I realized today that this is all a race, and though I have already won I still need to run and I will still trip. Even when I fail and fall I have the joy and knowledge of Grace that us the underlying promise that thrives and endures throughout every circumstance. Its not that I will win, but I already have.

It kind of reminds me of the 5k that I ran on Thanksgiving day for class credit. My dad took me over at 7:30 in the morning and even though I had to run the race myself my dad was there for me and with me. When I reached the end of the race my dad was there smiling and waving at me, and I have never been so happy to see him. In my mind I had run the race and accomplished what I needed to get done. I was cold, tired, out of shape, and wanted to go home, but my father came by my side and ran with me for the last 100 or so yards to the finish line.
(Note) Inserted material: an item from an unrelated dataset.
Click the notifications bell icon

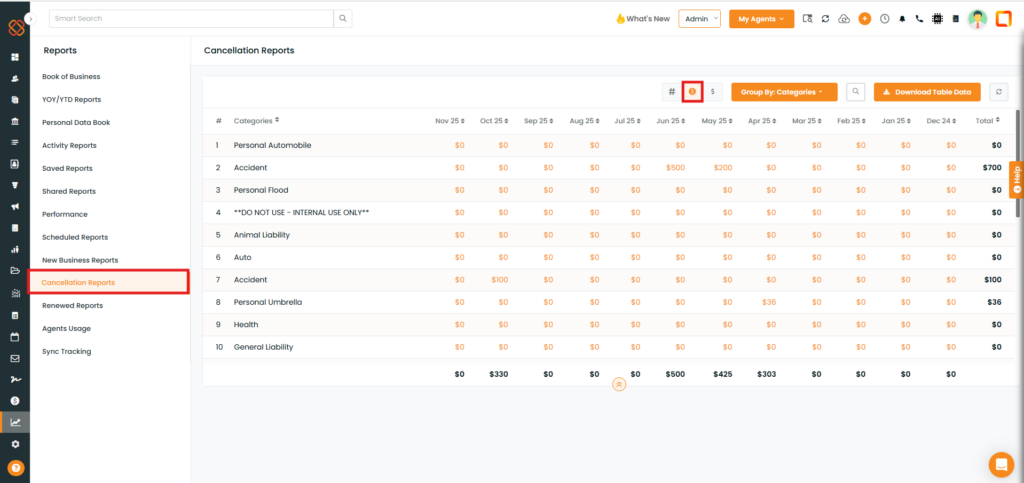(902, 19)
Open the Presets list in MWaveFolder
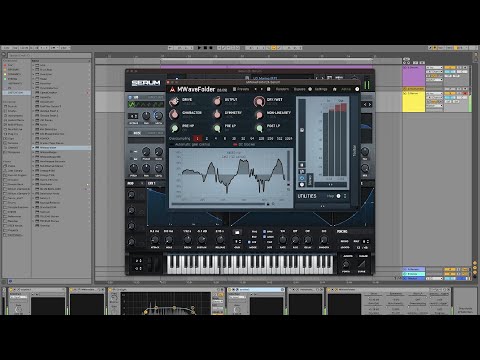480x360 pixels. tap(241, 89)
Nothing could have meant more to me.
I think my Father, my Lord does the same thing. My job is to run, but He sustains me, He is my hope, He is my goal and He encourages me to finish, which brings a joy and fulfillment that is unimaginable.

You have already won, but your job is to run and God will give you what you need to sustain you to finish.

Tuesday, December 8, 2009

I didn't realize that I was such a fence sitter.

I'm getting bored up on this fence. Instead of picking a side I kind of just want to tear it down.

Friday, December 4, 2009

What does it even mean anyway.

Love seems like such a dirty word to me lately. Every time I hear it I smirk and every time I say it, it leaves a bad taste in my mouth.
I am just bitter lately. Resentful might actually be a better word.

I just cannot seem to find a good balance between self sacrifice and the boldness to stand up for myself. There seems to be a disconnect or a blockage that I cannot get past. I cannot get to the point where I speak whats on my mind, and if I do even a little bit it takes a tremendous effort. There is something wrong with that.

This is all meant in the very general sense of just dealing with people.